What the task requires:
Copy the lines below exactly, beginning with the line that contains "Where should I" and continuing through the line that contains "click(724, 790)". Give only those lines, and leave the pictures out.

Task data:
━━━━━━

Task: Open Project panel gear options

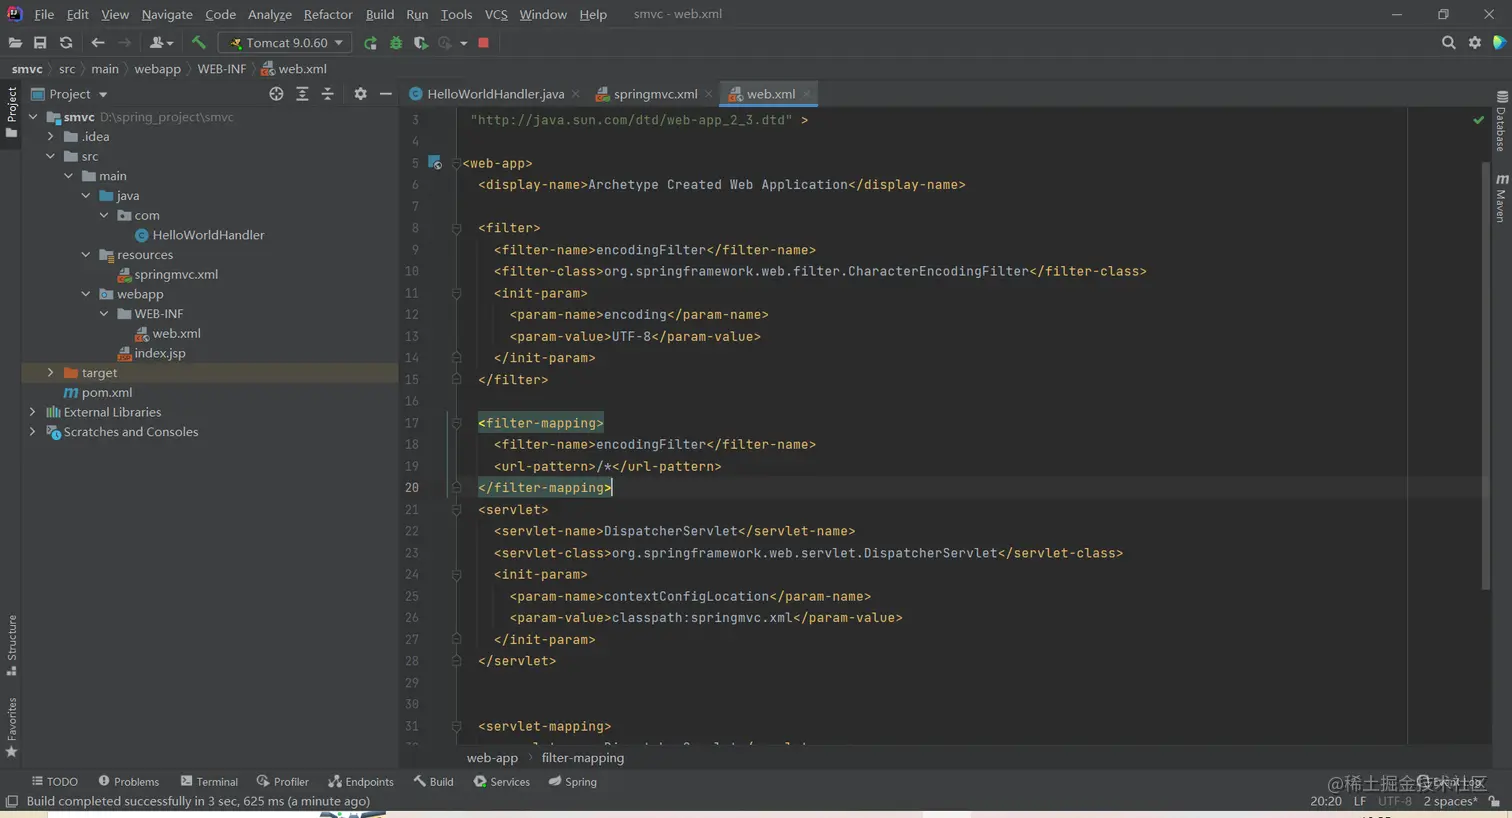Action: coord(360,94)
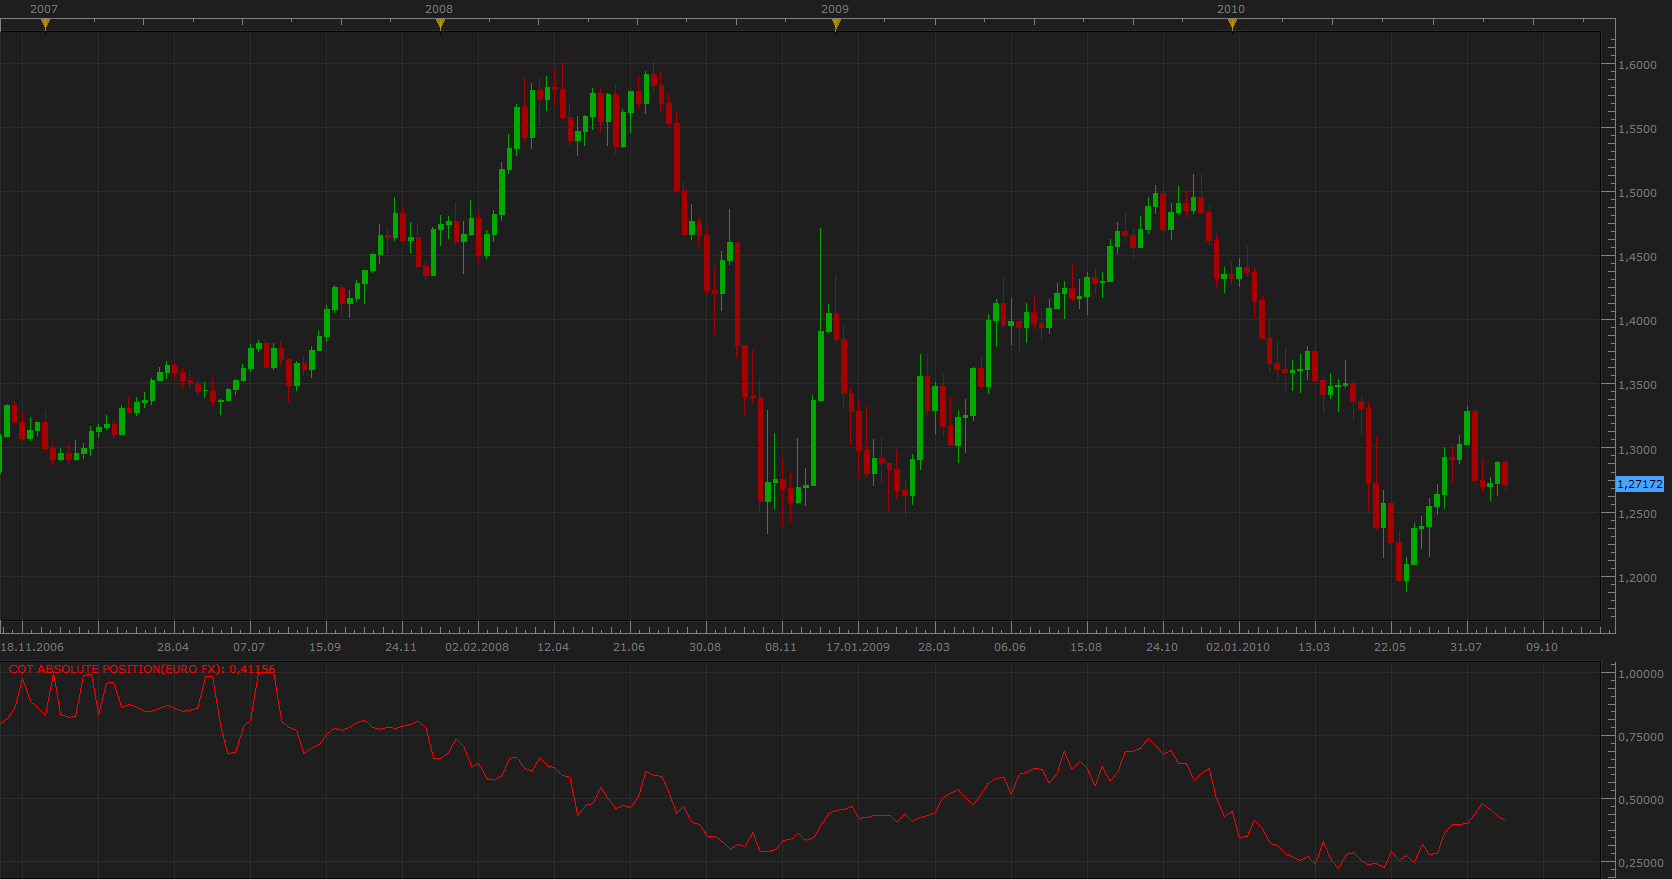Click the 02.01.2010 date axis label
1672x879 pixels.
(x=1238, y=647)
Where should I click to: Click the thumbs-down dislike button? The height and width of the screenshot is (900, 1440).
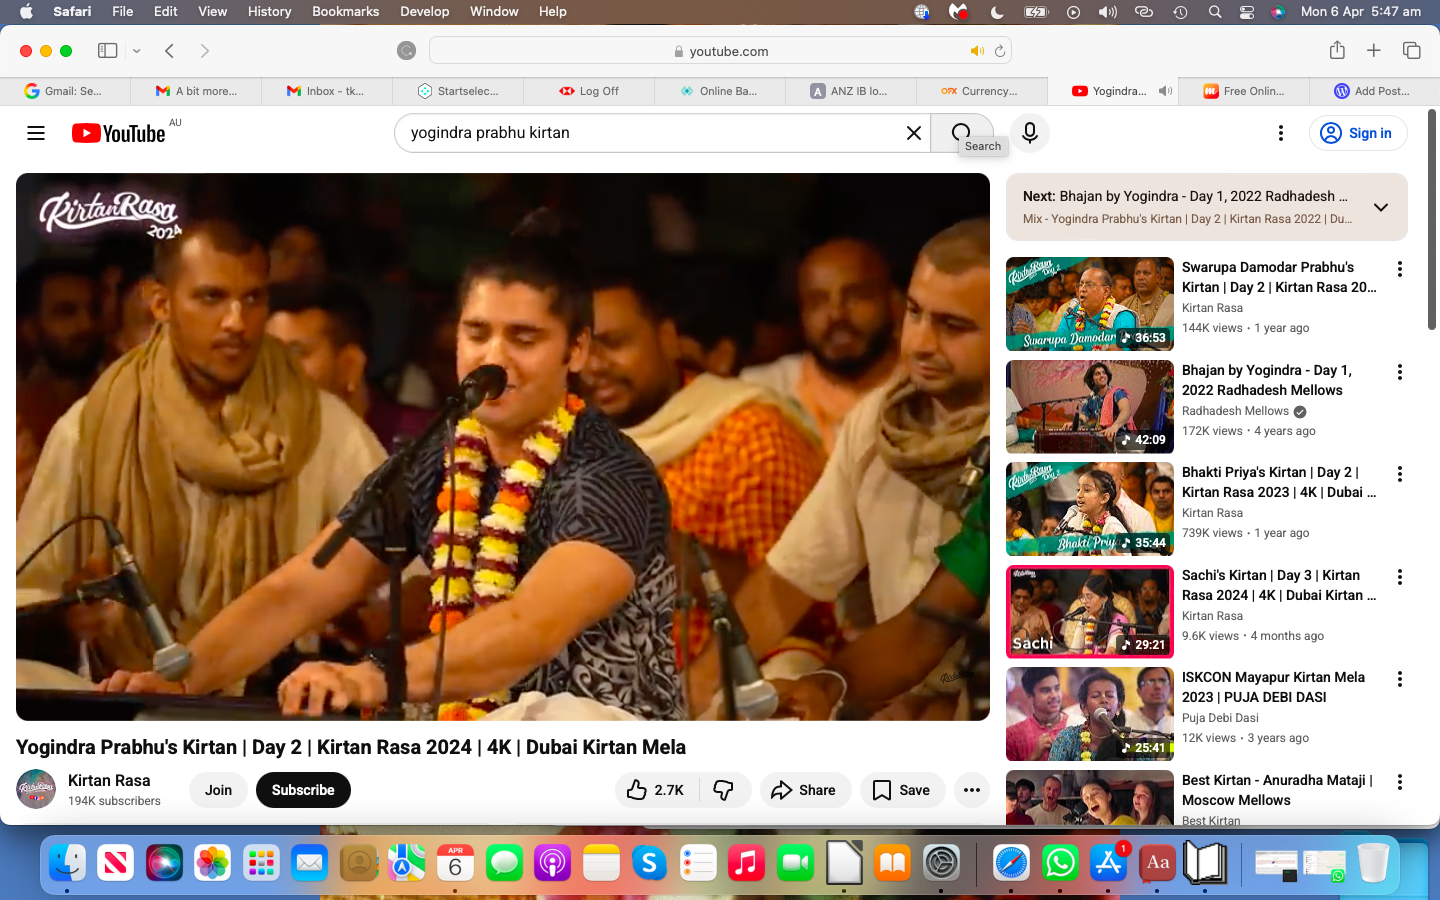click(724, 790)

━━━━━━

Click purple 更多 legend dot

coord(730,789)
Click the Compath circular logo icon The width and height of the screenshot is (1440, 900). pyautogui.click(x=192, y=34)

━━━━━━

Full response:
Where should I click to: Click the thumbs-down dislike button? The height and width of the screenshot is (900, 1440).
click(724, 790)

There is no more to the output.